Kaizen. Across many industries in many countries, this term is thrown around as a "standard practice." Continuous improvement—the ultimate goal of business everywhere, right? Find ways to get things done quicker, cheaper, more efficiently… and then implement those goals into an everyday routine.
But how many people shed this line of thinking along with their work boots (or lab coats or hard hats) before heading home at the end of each day? Who actually pays attention to the fact that this is a way of life for the Japanese, not just a way of conducting business? How many actually apply this "business term" to other aspects of their lives and try to make continuous improvement apply to their personal lives as much as their work routines?
One influential follower of the kaizen principle, Masaaki Imai, once said, "Kaizen means improvement. Moreover, it means continuing improvement in personal life, home life, social life, and working life." Since this practice is already being taught in working life, it’s just a matter of taking those same lessons and applying them to every other area of your life.
Admit it: You’ve thought to yourself many times, "Did he even think before acting?" Now admit (and this one will be harder to own up to): How many times has someone else had that thought about something you did or said? Every single human in this world has been on both sides of that equation, without exception.
The more I learn about kaizen and continuous improvement, the more I realize that people are thinking before acting, even when it baffles me that they thought this or that. But W. Edwards Deming would have told them that it takes more than the initial thought. You must test the hypotheses of your actions before proceeding with them. People may plan-do-check-act (PCDA) at work, but few do once the work hats have come off. Applying the PCDA cycle to life away from work could prevent mistakes for many people, including myself.
Do you want to stuff your ears with cotton balls rather than hear your significant (or insignificant) other nag about this or that again? Are your kids making a padded room look more and more appealing every day? Have your finances gotten so out of control that you can’t even remember what it’s like to have money? Do your friends seem more like a strain than a blessing these days? Are you closing doors in your house just so that you won’t peek in as you pass by and see the mess inside?
Before you go out and buy stock in cotton balls, put on the straight jacket, or burn down your messy house for the insurance money, first try a less drastic approach. When you go home, do one small thing to improve a situation that applies to you. Just one itty-bitty thing. Do something extra-special for your nagging spouse. Tell your kids you love them when the urge to wring their necks is becoming overwhelming. Call a friend you know is in a good mood just to say hi. Pick up one thing, only one, from that cluttered room and put it away. Tomorrow, do two things to improve upon the day before. Then do three things the day after tomorrow. Voilà… you are continually improving.
You can’t change anyone else, but you can change yourself in little ways every day. Many times by working on yourself, you will actually cause those around you to begin changing. Whether others are affected or not, you will be better than you were the day before, and that in itself is success.
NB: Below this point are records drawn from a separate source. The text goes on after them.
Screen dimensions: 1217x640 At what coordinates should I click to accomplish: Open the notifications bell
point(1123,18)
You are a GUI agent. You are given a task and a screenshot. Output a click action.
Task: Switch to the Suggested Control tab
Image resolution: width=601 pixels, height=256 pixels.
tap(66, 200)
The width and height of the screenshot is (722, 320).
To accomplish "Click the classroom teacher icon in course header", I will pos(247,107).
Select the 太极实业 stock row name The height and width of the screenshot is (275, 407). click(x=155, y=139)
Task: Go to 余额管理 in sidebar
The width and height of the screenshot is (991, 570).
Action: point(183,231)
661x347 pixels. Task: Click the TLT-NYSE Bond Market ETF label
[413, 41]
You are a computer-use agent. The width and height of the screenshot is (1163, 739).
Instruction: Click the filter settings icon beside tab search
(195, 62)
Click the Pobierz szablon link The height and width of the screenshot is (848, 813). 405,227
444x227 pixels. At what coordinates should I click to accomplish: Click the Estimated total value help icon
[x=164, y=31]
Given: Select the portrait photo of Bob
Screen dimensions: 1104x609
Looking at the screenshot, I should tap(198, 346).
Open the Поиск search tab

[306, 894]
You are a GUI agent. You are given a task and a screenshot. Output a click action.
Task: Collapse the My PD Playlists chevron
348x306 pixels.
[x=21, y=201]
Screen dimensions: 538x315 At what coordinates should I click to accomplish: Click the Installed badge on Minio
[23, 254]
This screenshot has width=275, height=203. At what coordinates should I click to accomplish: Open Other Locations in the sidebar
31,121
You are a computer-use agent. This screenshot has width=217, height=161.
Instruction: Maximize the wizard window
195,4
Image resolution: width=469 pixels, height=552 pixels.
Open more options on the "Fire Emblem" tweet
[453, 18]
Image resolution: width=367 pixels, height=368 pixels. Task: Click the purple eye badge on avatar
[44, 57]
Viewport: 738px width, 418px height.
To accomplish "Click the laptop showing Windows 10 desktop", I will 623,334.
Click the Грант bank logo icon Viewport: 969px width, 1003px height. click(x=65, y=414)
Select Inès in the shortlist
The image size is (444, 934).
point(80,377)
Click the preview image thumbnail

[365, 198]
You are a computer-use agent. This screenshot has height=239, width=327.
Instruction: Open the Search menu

Just as kaizen seeks to improve your work environment by trying different procedures to streamline processes, so too, can kaizen apply to every aspect of your life. Not every new procedure is beneficial; it takes trial runs to see what works. The point is, there is effort toward a goal, people are taking action, which doesn’t have to be right the first time. When it doesn’t work, they study why and learn, and are improving along the way.
The little changes you make at home may at first seem too insignificant to really make a difference; however, you are moving forward. Small steps toward improving your environment help minimize the need for a big change in the future.
There are a multitude of case studies that prove kaizen works. Wouldn’t you like to see your own life run as efficiently as a company whose managers and employees have subscribed to this philosophy? Now (and I hope this will be the one and only time I ever say this) take your work home with you. Continually improve no matter where you are.